You can hear me read this poem at the Abergavenny Writing Festival back in April 2018 in this mp3. I also leave the end of the preceding poem in place because I am enthralled to detect a quiet voice in the audience reading along with the last word, “juice.” I cannot remember for the life of me whether it was somebody who bought a copy in the interval before I did my set and was reading along as I performed it, or whether they had heard me read it somewhere else but it is a lovely feeling when you hear things from the audience; I can also hear a slight chuckling in the audience during the Wandering Eyes poem when I talk about the local council obsessing about speed bumps and high hedges! I think that is my most important recommendation ... perform your work and pay attention to how the audience react, because they can reveal, without expressly stating it, whether your poem is understood and appreciated. And I do highly recommend taking an audio recording any time you read to the public because sometimes it's the quietest messages that speak the loudest :)

PS as I was searching for a twitter profile to tag Stiwdio Felin Fach in my post (I didn't find one) I found this Tweet from Canadian novelist Tyler Keebil:

Jul 15
Got a pleasant surprise in the post the other day: many thanks to Stiwdio Felin Fach and @BandCDs for these great-looking (and great-sounding) CDs of the #NoGoodBrothersTour. We'll send a box on to @waterstonesWQ and any tour venues that want some for readers - just message us!

This is significant because Tyler and his brother Jonathan were the act before me at the ABergavenny Writing Festival from which the recording of Wandering Eyes was taken! If that's not glowing enough recommendation that turning to Stiwdio Felin Fach for help with my audiobook isn't the right thing to do I don't know what is! :)

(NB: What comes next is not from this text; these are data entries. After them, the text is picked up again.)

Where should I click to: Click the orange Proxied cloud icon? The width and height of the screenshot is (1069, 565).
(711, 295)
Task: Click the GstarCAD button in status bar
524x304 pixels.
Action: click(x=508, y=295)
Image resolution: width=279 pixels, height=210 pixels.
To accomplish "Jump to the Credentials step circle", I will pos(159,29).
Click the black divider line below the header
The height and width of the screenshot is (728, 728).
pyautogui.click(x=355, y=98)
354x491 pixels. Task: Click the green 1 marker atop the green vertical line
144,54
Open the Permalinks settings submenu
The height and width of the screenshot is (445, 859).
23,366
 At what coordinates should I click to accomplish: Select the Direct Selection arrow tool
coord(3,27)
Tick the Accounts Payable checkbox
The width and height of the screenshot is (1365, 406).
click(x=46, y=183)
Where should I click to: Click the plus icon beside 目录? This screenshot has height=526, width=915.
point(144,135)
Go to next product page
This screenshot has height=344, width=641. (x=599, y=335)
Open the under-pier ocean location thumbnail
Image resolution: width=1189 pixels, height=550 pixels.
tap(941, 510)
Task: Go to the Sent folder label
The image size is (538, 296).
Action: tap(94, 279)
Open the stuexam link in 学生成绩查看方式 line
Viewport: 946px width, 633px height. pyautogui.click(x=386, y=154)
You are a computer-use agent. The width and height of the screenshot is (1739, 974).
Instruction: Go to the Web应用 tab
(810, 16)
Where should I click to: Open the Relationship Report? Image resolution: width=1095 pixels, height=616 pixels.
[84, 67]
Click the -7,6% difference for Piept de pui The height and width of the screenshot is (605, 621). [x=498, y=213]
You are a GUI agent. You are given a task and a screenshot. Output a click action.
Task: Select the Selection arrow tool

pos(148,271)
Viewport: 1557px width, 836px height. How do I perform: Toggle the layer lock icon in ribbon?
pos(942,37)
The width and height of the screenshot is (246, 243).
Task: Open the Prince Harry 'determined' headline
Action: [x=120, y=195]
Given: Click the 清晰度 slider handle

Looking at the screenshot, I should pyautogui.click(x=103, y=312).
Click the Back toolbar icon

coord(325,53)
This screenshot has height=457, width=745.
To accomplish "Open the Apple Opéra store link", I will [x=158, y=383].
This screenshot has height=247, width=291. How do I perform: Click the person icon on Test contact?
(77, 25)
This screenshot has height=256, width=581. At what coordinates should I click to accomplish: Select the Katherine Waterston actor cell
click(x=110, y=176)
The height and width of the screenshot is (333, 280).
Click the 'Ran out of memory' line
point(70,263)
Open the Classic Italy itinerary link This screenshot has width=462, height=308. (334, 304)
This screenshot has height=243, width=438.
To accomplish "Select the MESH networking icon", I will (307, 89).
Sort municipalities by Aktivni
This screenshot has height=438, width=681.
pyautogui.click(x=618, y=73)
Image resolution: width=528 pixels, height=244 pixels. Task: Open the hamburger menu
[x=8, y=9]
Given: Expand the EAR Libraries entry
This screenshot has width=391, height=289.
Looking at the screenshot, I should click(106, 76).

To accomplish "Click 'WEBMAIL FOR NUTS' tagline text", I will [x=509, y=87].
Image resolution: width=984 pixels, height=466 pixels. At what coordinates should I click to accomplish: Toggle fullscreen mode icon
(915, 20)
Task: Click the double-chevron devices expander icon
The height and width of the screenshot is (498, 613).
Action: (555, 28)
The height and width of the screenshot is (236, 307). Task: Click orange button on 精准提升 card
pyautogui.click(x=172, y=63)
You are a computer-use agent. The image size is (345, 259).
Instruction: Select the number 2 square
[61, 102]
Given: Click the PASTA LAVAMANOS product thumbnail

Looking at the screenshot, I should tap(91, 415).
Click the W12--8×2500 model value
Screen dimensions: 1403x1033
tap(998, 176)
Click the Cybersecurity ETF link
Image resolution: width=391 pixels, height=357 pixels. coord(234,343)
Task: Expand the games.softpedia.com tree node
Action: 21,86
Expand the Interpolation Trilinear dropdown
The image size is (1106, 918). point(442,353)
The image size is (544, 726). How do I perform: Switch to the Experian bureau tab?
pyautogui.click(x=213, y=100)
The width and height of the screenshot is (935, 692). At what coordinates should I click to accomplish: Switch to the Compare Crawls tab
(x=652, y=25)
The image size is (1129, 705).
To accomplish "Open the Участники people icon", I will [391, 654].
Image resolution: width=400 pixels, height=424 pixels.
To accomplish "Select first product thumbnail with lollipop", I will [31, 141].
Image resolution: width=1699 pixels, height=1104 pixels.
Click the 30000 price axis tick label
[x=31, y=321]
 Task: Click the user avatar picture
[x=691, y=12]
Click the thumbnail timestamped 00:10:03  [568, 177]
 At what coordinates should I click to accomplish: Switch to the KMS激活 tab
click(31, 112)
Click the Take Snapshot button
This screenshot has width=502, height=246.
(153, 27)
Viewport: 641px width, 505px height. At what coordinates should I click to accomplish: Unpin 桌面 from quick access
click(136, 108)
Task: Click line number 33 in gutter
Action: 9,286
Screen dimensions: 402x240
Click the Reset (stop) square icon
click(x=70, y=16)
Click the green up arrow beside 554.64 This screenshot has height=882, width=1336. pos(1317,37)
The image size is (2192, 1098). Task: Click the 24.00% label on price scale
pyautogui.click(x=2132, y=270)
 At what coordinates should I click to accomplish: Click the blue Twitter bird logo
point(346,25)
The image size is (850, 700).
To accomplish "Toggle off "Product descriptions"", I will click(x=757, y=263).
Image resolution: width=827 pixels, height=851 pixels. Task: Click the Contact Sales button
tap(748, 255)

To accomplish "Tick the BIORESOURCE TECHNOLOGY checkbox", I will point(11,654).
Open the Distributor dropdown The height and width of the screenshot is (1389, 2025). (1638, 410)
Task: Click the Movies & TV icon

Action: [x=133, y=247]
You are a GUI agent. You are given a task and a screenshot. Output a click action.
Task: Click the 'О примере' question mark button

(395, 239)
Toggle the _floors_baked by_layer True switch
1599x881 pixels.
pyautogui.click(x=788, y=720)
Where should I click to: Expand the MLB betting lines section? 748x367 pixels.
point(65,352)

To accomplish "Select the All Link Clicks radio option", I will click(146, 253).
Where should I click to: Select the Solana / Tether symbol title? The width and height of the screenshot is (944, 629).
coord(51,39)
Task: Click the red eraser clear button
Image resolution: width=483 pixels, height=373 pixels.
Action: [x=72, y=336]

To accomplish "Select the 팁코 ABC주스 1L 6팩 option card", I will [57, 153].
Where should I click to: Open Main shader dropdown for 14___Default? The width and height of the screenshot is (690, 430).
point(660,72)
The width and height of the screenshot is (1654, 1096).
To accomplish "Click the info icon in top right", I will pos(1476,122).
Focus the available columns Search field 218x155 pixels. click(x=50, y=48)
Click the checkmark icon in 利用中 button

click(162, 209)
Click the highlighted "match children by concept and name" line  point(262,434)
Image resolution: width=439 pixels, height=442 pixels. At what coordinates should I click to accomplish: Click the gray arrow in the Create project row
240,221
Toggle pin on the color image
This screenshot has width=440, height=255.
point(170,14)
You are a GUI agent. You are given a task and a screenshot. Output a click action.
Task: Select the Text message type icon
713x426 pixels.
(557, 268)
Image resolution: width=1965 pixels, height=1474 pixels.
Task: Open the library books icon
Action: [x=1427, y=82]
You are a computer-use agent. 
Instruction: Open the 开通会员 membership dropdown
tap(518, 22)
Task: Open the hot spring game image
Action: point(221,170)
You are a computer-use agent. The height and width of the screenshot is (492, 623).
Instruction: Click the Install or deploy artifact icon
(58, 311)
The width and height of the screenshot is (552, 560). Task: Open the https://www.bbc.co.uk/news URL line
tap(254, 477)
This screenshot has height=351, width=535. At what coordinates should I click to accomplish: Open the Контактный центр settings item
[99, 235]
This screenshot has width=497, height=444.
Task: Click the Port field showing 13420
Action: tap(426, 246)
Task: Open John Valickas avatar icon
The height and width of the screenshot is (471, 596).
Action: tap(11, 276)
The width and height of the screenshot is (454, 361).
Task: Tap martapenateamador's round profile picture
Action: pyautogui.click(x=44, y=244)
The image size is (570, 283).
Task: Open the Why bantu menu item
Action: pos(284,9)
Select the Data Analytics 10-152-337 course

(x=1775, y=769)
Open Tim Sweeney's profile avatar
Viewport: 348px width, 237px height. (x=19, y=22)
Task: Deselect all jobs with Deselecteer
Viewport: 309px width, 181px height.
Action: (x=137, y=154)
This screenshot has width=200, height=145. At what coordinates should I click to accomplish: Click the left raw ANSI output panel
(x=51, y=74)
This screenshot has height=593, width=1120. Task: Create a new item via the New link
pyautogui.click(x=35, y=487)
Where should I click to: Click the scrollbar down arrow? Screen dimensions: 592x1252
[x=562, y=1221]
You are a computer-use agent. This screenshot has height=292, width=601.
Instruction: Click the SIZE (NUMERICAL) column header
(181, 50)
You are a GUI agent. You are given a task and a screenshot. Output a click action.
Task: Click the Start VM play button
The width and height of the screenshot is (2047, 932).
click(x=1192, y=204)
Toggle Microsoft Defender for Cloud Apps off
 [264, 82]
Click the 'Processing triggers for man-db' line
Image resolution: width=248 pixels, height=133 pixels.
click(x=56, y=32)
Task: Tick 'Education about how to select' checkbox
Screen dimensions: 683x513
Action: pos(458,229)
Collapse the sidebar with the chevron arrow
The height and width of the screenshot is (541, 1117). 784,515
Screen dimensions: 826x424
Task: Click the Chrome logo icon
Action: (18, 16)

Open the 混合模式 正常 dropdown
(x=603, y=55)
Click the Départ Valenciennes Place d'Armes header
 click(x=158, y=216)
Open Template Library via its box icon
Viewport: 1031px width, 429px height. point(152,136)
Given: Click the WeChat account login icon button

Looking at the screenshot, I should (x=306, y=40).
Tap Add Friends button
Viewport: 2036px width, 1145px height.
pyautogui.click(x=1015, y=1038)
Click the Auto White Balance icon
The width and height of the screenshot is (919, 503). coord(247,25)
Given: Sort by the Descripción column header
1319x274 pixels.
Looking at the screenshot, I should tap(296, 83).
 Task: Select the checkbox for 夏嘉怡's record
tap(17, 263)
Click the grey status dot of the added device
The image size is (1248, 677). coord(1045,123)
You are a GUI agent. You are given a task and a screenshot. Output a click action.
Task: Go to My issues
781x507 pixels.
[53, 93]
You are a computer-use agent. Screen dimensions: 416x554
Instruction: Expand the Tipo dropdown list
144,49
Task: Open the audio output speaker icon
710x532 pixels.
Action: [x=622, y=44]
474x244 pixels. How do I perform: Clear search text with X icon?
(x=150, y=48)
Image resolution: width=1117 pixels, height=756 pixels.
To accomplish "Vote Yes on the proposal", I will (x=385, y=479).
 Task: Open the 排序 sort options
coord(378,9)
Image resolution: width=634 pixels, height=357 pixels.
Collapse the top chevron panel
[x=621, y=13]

#Audiobooks #Recordings #Introductions #DressingUp #GreekMythology

Published inPoetrytechnology


  1. Frances Browner Frances Browner

    That’s an interesting point your raise, Giles, we don’t give explanatory notes when we write a poem, so why do we feel the need to introduce a poem when reciting it live? I guess a) the listener doesn’t get a second chance (the reader can read back), and b) the poet might feel self-conscious in front of an audience, so it’s an opportunity to take a break from reciting; also a break for the audience. As I said at our last PA reading, there’s only so much poetry a man (woman) can listen to! And sometimes, we need to explain the written version too. Recently I sent my Paris la Plus Belle to another poet who had just done a reading in Paris, but she didn’t get the gist of it until I explained that I had written it soon after the Terrorist Attack there. Which made me think, I should probably add a line after the title to explain this. Which I have done! If a lot of time has gone by, people will have forgotten the historical significance.

  2. Giles Giles

    I agree Frances. Before I did my first pamphlet launch reading back in April last year, an editor friend advised me that my 20 minute set should contain no more than half a dozen poems … since my average poem lasts under a minute I didn’t agree since I’d have been wafflikng far too much! But I do realise that an audience appreciates hearing about the poem before it is read, and things like the explanations of the Greek gods and the story behind it should be told to the reader as well as the listener … My ideal publication approach would be with footnotes or an appendix detailing background material but in a pamphlet there isn’t space for that.

  3. susan susan

    I think this makes sense! No one can be good at everything, so let the studio help you shine. I haven’t listened to tons of CDs of poetry, but I know that when an author takes the time to write notes about their writing, the circumstances that led them to make a particular decision in the writing, etc., I take the time to read it and am interested in knowing what the motivations and background were, so yes, I believe you should record whatever you would say in front of a live audience, too.